I found this blade near a spring outside of Angela, MT. The guy I was with said it is made of knife river flint. There is a pretty heavy white patina on it, it appears to have been outside for a long time. Only flaw on it is a slight chip out of the side that I think happened when I was freeing it from the clay it was fused to.
Very thin, great flaking. But I don't know anything about the artifact types in that part of the country.
The patina on the back side of that point really jumps out at you. MT is rich in articulate and lanceolate point types so typing your piece would be a process of elimination. That slightly convex base (if its ground) and the flaking indicates Milnesand. A point can accumulate a lot of mineralization during 11,000 years.
It is a nice piece and I believe it is Paleo.
I did so some trout fishing while there (amazing), but that was in Bozeman, and the artifcats I found were in the Eastern part of the state. That is a tough place to hunt for points...lots of grassy plains, and while you find a TON of chips on top of the ridges, sheepherders in the 1930s with lots of time on their hands camping on the ridges tended to clean most everything out.

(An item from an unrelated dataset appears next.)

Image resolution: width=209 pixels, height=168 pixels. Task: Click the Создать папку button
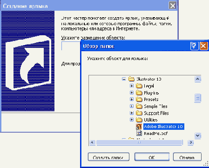108,157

I would also recommend hitting the Range Rider's Museum in Miles City. Shortly before I visited it, a pair of elderly local brothers bequeathed their entire arrowhead collection to the museum. They had spent their entire lives working outdoors and had built a massive collection since childhood. They had to erect an entire new building to house the artifacts...unreal assortment of point types and material. I'll post some picas later tonight.